For my current project we want to present statistical data and rank it. For my case I'm talking about "Favouriting" of an artist, counting the times an artist's track has been played, displaying a count of how many playlists an artists track has been added to a playlist... These are all very domain specific issues, but it's a concrete example of my issue.
The main issue is that I'm going to be returning result sets that are returned in order for all these statistical attributes.
Here are some examples:
- Music Landing page should display the top 5 artists that have been favourited the most.
- Music Landing page should display top 5 tracks that have been played the most.
My first thought has determined I need a computed aggregate column. Since I want to order on these values that means a CLUSTERED INDEX would be optimal on each aggregate I want to order by. Secondly, since DML on CLUSTERED INDEX columns can be costly when they are not sequential on insertion I need to make this a scheduled job.
So, for the artist favourite stats, here's the DDL that I have come up with.
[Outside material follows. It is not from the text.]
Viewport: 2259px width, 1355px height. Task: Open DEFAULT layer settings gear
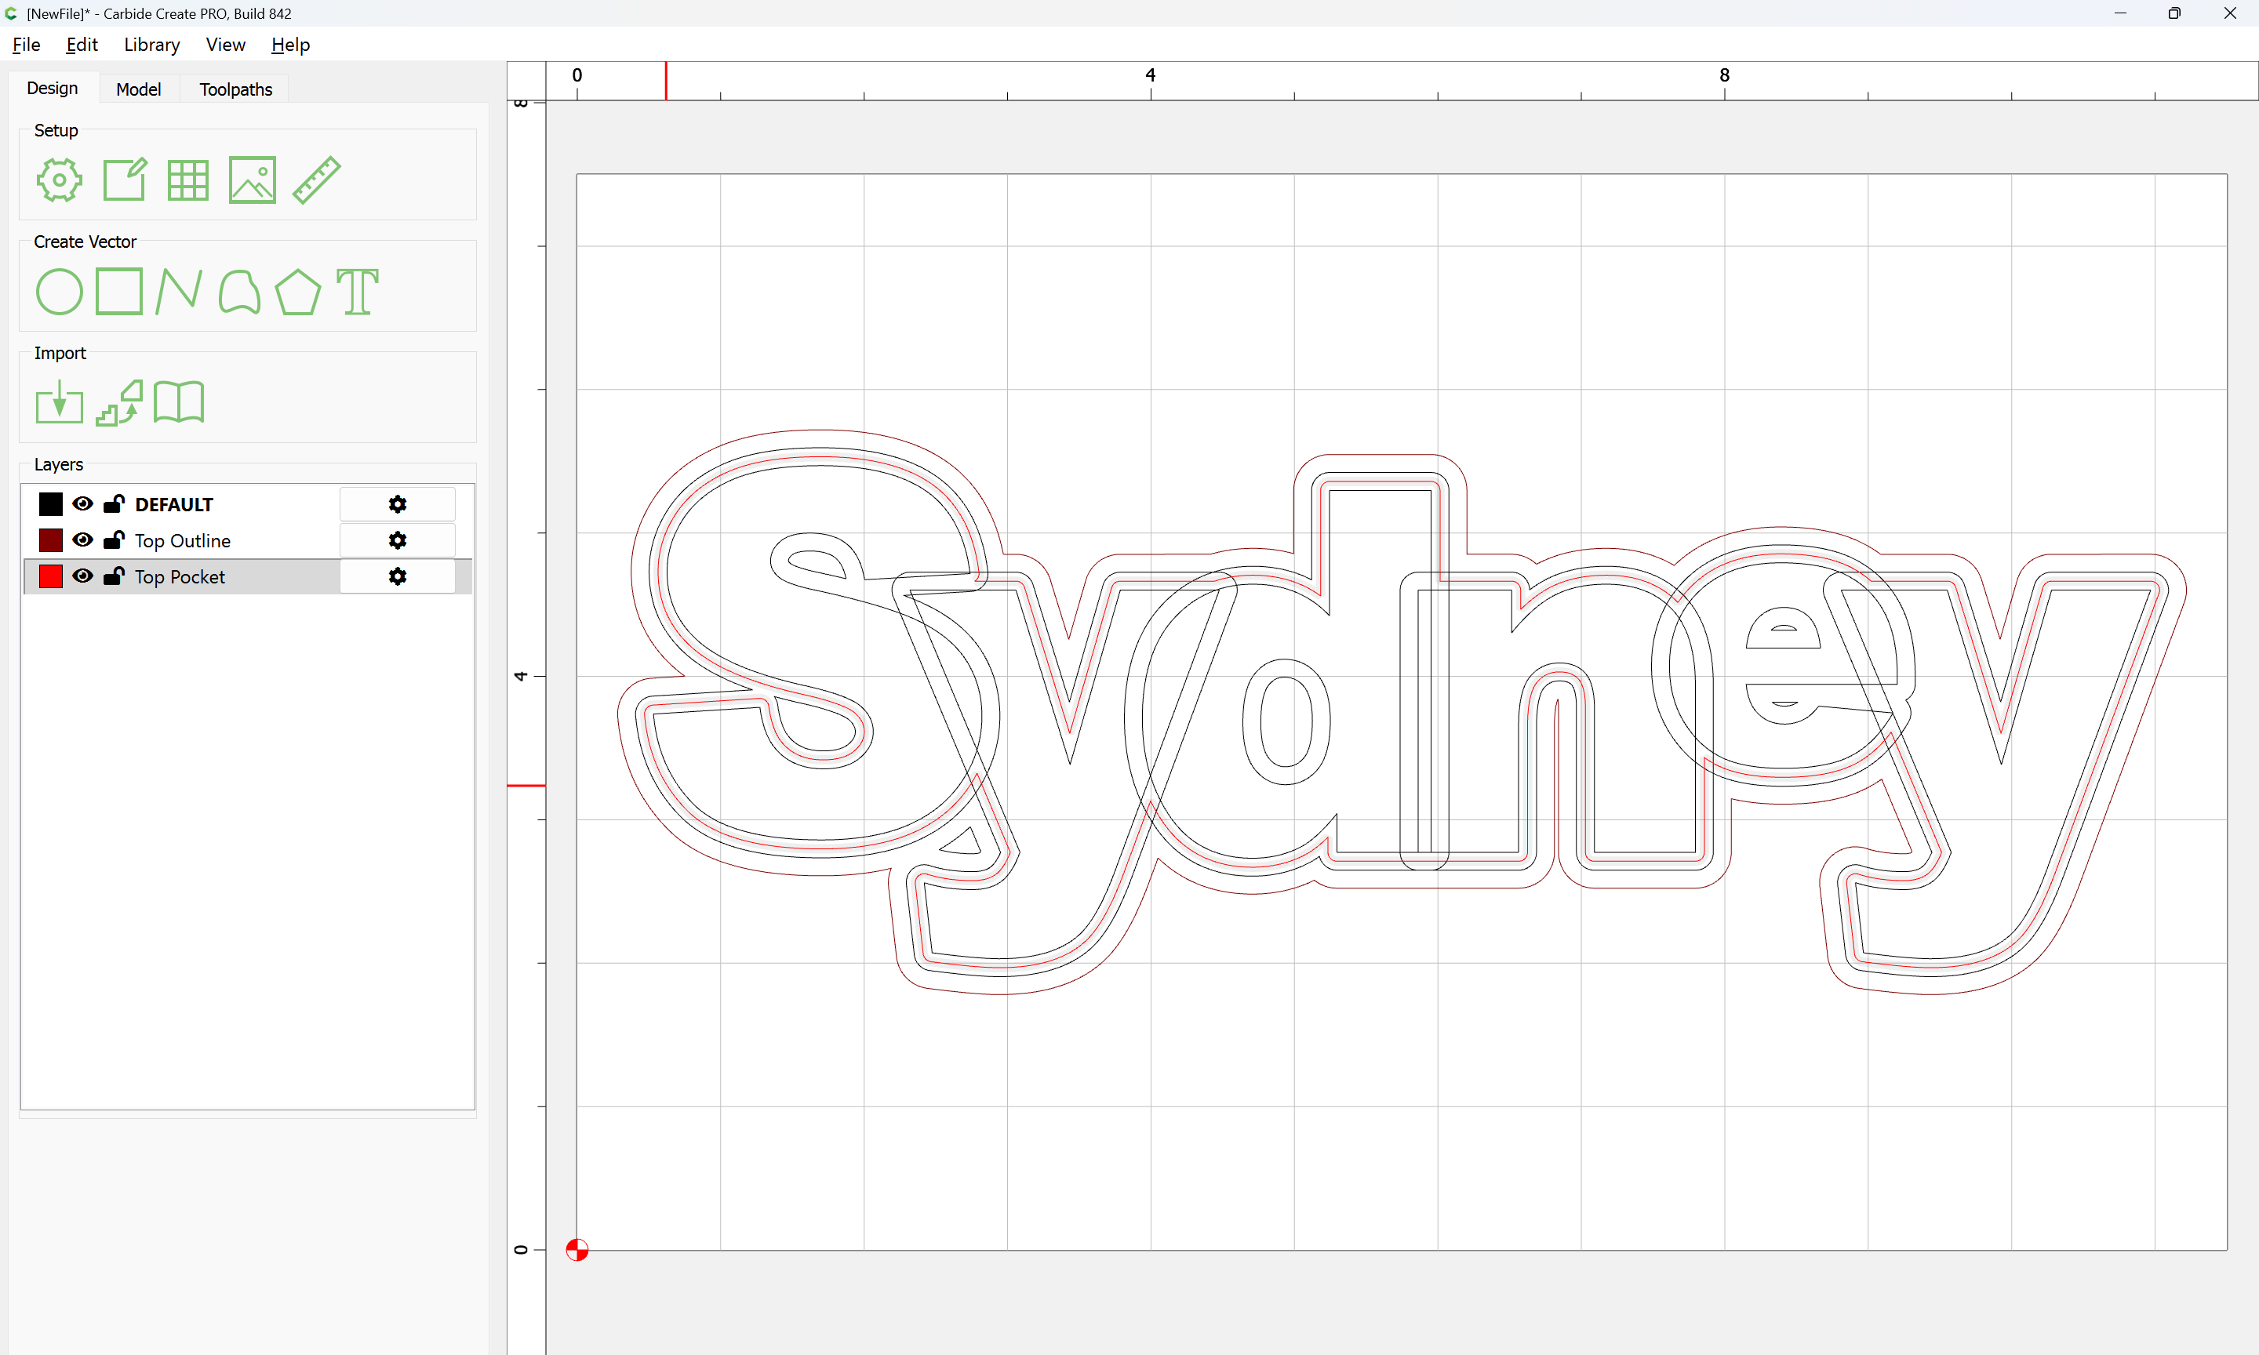pyautogui.click(x=397, y=504)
Noted my T-SQL might be horribly off, but I think the intentions are clear.
CREATE TABLE Stats_ArtistFavourites (
FavouriteCount INT DEFAULT 0,
ArtistId INT PRIMARY KEY NONCLUSTERED,
FOREIGN KEY (ArtistId) REFERENCES Artists
)
CREATED CLUSTERED INDEX IDX_Favourites
ON Stats_ArtistFavourites (FavouriteCount, ArtistId) DESC
So as you can see, I would need to create a separate table for each stat I want to keep track of, otherwise I would have to ORDER BY columns that aren't in the CLUSTERED INDEX. The fact that this seems ugly makes me think I'm going about it all wrong.
Should I start thinking about integrating OLAP (I have very little experience with OLAP cubes)? Or maybe Lucene?